My sister is my Jesus, I think, clearing the table of hats and gloves and toddler toys to lay it with dinner dishes. I don’t pray, never have. Not even those fox hole things I hear people talk about at their worst. The please save me or I am so sorry or just hold me for a little while, please.
I don’t pray. I have a sister, instead.
It can make me bend with shame to think of what I have done to her, alcoholically. How our relationship is defined mostly by my chronic disappointing nature. How she had to be concerned about me. I am sure there are reasons for her to be angry with me, ashamed of me, fed up with me.
But she is my Jesus. I was scared for you, she says, and shrugs. As if she would go on answering the phone, plotting around my disappearances, making up for me, holding ground I could not hold. But she was not stupid, and not a martyr. She told me four years ago that she would not accept my evening phone calls; I had to call during the day, because in the evening she never trusted that I was sober. I never asked her for money, or to rescue me. I tacitly knew that she wouldn’t do such a thing.
I knew that she would say no, hang up, and then sit down to weep for me instead.
She was the only person I held onto in the long seven years of hiding from my family, divorcing or running away from them. That was the longest and most formal and most recent. But I have always run away from them, more or less.
Not her, though. Her I stayed in contact with. Not that we were close, or that I dared to tell her everything. But I would call. I wonder, watching her turn to the stove and then wipe her hands on a dish towel, how much she knew. She is my grace. She has accepted me back, accepted my recovery in stride. She does not, like I’ve seen and felt other people do, listen politely while I say I’m an alcoholic and trying to change while clearly regarding the past as a more reliable source of information, nor does she demand my recovery of me or seem to expect it to be any certain thing at all. She doesn’t ask for proofs or demonstrable changes of character, a better sister bright shiny and new.
She just stands there, chopping vegetables, now bending at the knee to reach her daughter’s level.
It is easy for me to drift into abstractions and get lost there. Or to listen to what people say (recovery! higher power! the fourth dimension!) and feel nothing at all. Or to feel that I don’t belong, I’ll have to leave, I might as well be drinking again. People say ‘Jesus’ and I wonder just what in the hell they mean, what exactly they feel when they say belief, what exactly happens in their brains and hearts when they say ‘salvation’ or ‘grace’ or ‘religion’.
She is my grace. And the impossibility lies there: how she is who she is and I am not. How I have this long, such a long record of paltry and sick and usually violent or jaded or manipulative relations to the world and she does not. This isn’t a question of Jesus, but of my skin and hands and genitals.
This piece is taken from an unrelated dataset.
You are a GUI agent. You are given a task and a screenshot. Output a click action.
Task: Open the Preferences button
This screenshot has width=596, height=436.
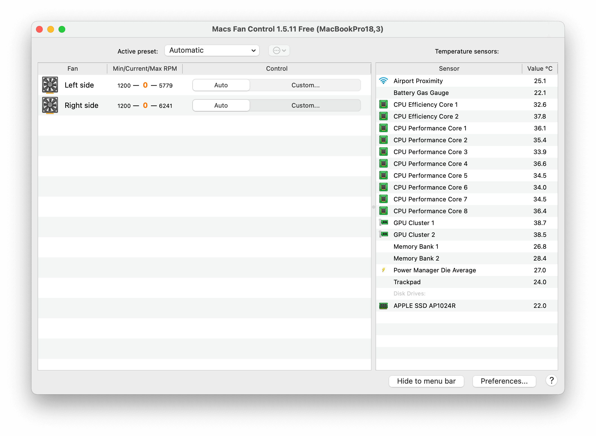point(504,381)
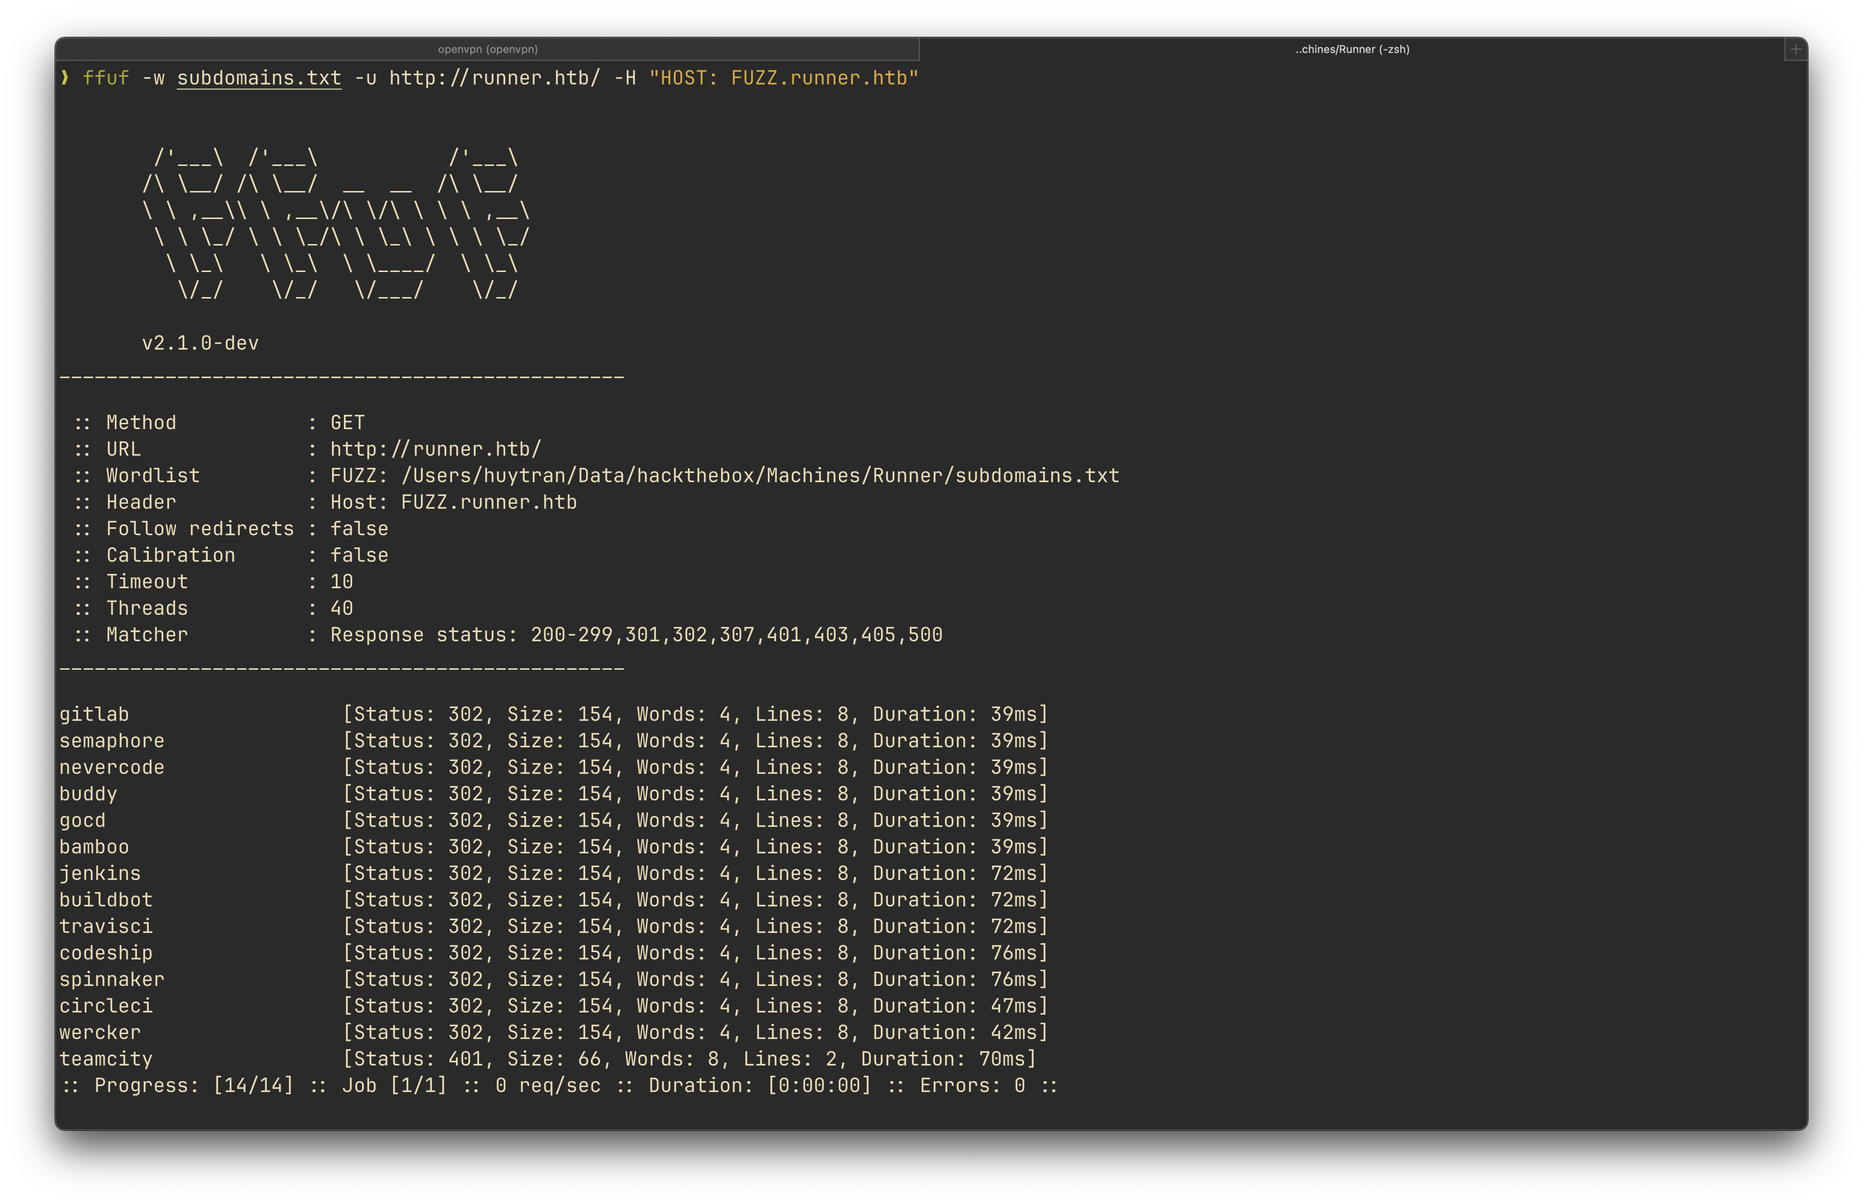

I have to look at the hands, listen to the voice. I have to hold my breath and listen to hers. I have to try to make 20 and more years of hurt into something that doesn’t hurt any more, and this is daunting.
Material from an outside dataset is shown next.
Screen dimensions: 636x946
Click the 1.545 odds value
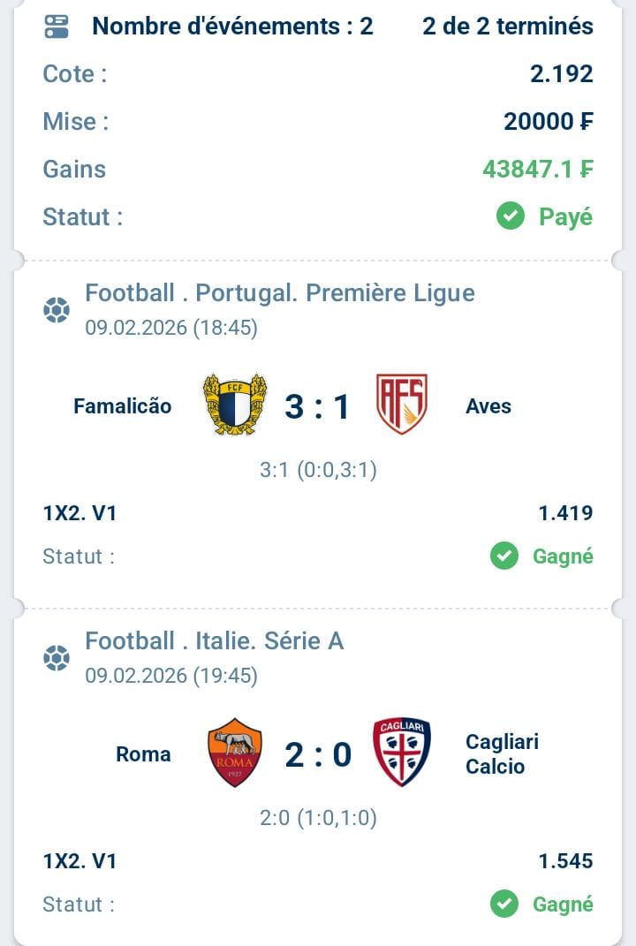(x=565, y=861)
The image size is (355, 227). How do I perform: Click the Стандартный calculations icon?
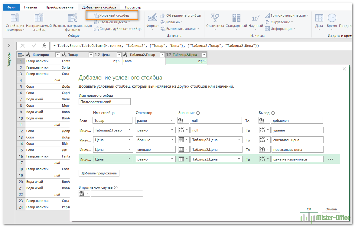(x=236, y=18)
What do you think I should do with my life, eh? I ask her, later, while she holds the sleeping girl at her chest. My father, who is in no way my grace, asked me this over dinner. He has a way of making me bite down hard even into jello.
She rocks back and forth a good dozen times before she says anything. Her hand under the girl’s bottom, and the other hand at the back of the girl’s head. I see her sigh and her gaze drops down to her daughter’s hair before lifting to the window and the field beyond it.
I think you should try to be happy, she answered.